Chatbots, AI and machines are going to revolutionise how we work and live our personal lives.
If you think about it, jobs are just tasks. Of course, some are more complex than others but, ultimately, at work, we sit or stand and complete a series of tasks.
We are going to complete more and more of these tasks by working side-by-side with a machine which we talk to via a chatbot.
It’s already happening.
Trawling Google Analytics to find insight has already been engineered into a Slack command, updates from Xero can be done via Facebook Messenger and chatbots can communicate and filter potential new employees 24/7. Chatbot powered machines are going to be completing more and more of these ‘job’ tasks.
Of course, us annoying humans will create a whole new bunch of tasks for them to do instead.
New job titles, roles, and tasks we can’t even begin to comprehend will soon emerge.
To put this statement in more relatable terms, would your grandparents have contemplated earning money by streaming video games or traveling the world getting paid to write computer code?
Current jobs will evolve, and new jobs will involve us working closely with technology. Some will include helping the machine do the entire task, some will have humans monitoring, and others will be done without us even knowing. Chatbot to chatbot communication may even remove further steps.
This is nothing new.
It is precisely what happened during the industrial revolution when everything became non-human powered.
Technology may create more jobs than it takes away, but, these human jobs won’t be based on emulating what machines can do. They won’t include terms like efficiency, routine or productivity. Machines will do all of that.
Human jobs will concentrate on the things only humans can do.

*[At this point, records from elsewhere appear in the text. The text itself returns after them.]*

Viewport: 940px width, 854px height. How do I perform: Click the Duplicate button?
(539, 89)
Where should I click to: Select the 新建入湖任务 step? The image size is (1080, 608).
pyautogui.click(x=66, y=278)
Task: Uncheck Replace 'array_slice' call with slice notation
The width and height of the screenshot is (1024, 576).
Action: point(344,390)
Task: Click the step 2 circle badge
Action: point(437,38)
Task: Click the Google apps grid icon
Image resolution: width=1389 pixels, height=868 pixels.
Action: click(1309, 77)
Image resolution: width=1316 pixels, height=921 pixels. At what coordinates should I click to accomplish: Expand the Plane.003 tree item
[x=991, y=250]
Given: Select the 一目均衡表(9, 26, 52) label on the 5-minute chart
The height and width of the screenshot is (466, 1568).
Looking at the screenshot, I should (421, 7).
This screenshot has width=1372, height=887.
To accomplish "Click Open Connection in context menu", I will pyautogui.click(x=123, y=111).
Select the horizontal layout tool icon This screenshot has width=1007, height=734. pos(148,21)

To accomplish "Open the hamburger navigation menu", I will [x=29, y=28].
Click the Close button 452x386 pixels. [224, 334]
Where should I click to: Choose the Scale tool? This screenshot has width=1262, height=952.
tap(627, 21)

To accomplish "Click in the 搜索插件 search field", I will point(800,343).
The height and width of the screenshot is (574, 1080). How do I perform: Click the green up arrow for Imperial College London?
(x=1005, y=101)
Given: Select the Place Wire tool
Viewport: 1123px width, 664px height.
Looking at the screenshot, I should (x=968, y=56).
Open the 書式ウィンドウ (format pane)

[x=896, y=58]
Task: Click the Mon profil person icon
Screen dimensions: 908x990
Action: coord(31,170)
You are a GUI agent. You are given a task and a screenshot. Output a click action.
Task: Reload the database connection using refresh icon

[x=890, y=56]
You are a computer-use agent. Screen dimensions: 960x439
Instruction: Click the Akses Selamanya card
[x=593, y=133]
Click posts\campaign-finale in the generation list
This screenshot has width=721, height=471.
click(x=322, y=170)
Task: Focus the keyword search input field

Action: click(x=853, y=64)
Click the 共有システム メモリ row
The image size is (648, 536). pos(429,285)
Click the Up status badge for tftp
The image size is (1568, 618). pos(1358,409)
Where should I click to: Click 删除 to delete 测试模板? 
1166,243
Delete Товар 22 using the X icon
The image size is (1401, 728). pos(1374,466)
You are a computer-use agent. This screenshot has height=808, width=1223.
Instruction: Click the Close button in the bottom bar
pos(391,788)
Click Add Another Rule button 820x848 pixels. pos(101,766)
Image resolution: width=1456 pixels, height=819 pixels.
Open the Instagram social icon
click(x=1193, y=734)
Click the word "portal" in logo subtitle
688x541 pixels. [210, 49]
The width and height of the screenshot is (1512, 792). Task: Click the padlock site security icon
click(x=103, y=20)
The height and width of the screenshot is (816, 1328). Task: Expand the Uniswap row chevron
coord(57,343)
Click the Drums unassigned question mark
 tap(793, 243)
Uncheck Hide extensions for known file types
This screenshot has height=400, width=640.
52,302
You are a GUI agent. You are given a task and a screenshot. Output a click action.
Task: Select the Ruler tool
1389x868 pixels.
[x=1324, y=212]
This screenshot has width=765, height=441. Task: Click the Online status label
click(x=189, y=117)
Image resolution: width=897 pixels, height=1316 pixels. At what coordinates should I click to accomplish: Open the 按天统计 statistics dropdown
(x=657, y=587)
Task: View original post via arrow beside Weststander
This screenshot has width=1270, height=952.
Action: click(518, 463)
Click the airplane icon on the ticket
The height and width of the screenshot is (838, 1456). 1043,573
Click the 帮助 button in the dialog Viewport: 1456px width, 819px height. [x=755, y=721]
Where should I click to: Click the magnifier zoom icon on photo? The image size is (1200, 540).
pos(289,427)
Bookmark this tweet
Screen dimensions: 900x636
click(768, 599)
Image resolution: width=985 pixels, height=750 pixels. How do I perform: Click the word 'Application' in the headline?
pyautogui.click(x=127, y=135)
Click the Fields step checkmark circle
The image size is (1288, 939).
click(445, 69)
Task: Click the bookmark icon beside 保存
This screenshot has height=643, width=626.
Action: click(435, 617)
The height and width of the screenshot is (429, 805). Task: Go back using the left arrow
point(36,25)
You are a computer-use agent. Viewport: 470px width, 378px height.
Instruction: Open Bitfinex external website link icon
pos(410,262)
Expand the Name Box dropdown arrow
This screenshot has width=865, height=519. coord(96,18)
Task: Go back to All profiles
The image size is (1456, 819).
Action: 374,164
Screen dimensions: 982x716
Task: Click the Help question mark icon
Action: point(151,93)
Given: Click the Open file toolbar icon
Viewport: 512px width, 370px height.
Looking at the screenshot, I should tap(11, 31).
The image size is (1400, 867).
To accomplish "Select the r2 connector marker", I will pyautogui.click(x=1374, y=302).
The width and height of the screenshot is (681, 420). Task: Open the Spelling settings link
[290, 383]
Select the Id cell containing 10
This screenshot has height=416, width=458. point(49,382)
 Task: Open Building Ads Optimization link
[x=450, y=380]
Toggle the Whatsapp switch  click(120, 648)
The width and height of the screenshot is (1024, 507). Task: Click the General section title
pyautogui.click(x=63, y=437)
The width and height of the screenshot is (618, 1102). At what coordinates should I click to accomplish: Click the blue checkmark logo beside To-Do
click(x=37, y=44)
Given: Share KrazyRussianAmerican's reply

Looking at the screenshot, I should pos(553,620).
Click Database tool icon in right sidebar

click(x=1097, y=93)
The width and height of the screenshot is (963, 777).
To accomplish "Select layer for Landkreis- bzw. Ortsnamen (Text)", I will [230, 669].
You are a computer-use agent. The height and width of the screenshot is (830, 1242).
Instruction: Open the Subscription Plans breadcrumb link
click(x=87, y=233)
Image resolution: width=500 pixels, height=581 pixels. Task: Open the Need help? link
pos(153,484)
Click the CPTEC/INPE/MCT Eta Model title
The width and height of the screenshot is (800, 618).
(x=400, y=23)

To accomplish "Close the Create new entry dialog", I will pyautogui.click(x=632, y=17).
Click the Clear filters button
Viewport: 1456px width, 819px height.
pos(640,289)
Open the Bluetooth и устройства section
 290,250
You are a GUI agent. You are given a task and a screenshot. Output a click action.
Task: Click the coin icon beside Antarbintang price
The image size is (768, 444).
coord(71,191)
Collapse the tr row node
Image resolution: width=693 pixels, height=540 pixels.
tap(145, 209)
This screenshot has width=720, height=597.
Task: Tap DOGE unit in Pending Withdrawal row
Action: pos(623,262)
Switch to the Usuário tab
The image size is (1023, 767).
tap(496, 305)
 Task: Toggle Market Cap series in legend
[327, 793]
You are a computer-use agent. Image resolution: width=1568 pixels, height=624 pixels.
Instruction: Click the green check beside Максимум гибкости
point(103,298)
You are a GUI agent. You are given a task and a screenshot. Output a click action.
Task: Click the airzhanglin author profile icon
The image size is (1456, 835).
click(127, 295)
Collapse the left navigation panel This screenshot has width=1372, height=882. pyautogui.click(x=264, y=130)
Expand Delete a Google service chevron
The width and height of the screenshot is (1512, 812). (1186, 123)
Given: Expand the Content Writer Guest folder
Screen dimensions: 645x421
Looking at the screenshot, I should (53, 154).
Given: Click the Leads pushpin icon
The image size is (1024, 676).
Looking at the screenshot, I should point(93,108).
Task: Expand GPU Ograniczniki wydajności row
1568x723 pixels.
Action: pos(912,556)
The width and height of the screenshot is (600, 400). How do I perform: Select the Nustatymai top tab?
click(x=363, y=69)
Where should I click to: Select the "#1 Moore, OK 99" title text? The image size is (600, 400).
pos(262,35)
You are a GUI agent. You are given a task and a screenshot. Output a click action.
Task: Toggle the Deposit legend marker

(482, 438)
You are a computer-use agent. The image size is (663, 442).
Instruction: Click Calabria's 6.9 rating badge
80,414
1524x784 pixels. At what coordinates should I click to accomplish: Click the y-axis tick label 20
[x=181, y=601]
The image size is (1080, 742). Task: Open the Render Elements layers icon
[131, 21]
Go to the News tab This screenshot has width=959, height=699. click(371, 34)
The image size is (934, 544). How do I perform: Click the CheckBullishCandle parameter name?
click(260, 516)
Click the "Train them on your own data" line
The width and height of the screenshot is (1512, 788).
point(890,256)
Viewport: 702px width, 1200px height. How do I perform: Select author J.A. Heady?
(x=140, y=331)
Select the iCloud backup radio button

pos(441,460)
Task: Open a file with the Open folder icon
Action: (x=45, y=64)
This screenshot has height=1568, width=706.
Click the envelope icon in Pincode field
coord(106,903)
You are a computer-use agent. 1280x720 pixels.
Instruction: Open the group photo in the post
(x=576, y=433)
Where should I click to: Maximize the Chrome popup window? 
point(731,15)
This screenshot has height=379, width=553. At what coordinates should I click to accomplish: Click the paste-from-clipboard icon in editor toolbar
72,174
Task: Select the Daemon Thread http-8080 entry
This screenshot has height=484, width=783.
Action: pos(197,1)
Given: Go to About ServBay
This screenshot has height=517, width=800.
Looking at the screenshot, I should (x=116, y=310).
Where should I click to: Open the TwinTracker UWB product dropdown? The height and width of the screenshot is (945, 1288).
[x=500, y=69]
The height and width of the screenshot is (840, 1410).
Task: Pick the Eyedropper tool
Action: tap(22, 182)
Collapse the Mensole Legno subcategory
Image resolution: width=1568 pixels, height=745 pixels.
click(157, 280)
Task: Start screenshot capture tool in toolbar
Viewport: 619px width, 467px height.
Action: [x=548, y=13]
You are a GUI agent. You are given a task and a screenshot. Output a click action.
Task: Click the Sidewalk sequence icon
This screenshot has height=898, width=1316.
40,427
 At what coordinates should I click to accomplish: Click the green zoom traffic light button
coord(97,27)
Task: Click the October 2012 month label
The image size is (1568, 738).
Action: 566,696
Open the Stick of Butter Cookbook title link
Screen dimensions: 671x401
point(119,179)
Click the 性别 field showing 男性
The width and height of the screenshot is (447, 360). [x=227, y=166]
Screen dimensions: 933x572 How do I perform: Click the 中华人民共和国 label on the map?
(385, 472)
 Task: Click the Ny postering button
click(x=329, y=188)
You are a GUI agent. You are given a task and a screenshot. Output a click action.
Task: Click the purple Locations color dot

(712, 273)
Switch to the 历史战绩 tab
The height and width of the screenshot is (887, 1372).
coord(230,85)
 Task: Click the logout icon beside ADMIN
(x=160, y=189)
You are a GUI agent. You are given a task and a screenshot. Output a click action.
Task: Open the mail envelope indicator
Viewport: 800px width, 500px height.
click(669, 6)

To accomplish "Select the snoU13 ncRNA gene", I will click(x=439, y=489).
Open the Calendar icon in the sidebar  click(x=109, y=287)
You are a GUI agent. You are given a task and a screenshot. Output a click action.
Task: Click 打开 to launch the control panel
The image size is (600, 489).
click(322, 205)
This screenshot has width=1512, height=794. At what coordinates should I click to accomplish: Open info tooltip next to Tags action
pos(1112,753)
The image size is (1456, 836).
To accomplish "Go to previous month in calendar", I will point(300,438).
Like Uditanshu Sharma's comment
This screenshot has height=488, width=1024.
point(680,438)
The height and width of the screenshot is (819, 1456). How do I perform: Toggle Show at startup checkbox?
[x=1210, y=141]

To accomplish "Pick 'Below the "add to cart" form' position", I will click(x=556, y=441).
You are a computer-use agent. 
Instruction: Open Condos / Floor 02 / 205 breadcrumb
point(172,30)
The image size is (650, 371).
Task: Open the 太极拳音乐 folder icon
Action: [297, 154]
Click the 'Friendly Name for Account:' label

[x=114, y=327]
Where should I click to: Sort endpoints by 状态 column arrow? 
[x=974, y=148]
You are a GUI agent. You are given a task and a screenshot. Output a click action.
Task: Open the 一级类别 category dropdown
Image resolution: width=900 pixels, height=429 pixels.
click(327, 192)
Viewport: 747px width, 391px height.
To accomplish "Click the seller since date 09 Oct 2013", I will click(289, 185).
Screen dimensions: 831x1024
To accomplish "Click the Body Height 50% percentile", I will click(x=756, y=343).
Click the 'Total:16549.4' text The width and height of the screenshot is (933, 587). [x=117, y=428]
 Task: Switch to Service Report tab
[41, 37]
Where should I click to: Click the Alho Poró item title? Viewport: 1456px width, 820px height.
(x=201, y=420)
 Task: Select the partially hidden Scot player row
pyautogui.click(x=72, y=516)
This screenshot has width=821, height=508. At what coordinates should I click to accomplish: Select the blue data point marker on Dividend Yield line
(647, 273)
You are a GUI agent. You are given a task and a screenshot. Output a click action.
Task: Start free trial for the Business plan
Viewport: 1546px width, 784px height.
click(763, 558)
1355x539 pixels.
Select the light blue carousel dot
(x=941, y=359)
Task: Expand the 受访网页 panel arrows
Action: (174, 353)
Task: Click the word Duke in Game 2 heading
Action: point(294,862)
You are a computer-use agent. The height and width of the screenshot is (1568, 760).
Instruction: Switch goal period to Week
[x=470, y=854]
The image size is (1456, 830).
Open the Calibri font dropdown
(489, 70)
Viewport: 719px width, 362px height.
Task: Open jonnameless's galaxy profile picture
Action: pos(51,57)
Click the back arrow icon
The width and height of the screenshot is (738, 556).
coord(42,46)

Things like experimentation, science, innovation, exploration, and creativity will be for us. Routine, mundane, repetition and processing will be for the machines.
Fluent machine-human chat technology will take away the routine, the efficiency and productivity-based tasks to enable us to do what we do best: imagine and create.
The perfect co-worker
The next point is what excites me the most, and I’m going to write a whole separate post about it. In summary, humans and bots become one.
We won’t need to use ‘language’, we will bring in information directly to our minds with just a thought.
The average person writes 40 words per minute and speaks up to 140. Imagine humanity when the world’s information is just a thought away. Speaking and typing? How massively inefficient.
But, alas, I think this is decades away. I just hope Kurzweil’s Singularity happens, so I get to experience it.
After all, at the moment, only around half of humanity even use the internet.
Conclusion
In a few decades, we’ll look back at 2017 and realise we hadn’t even scratched the surface of chatbots, machine-humans, and conversational commerce.
We have just crossed the starting line of chatbot and machine-human technology; we’re in the first minute of its creation.
The type of chatbot technology every single human will be connected with hasn’t even been invented yet. It probably hasn’t even been imagined.
What is your take on this? Is the future of a chatbot just better, more natural communication with a user? Is it just a battle for the accuracy of response? Or, is the future of chatbots based purely on the underlying connections to other services? Perhaps it is something else?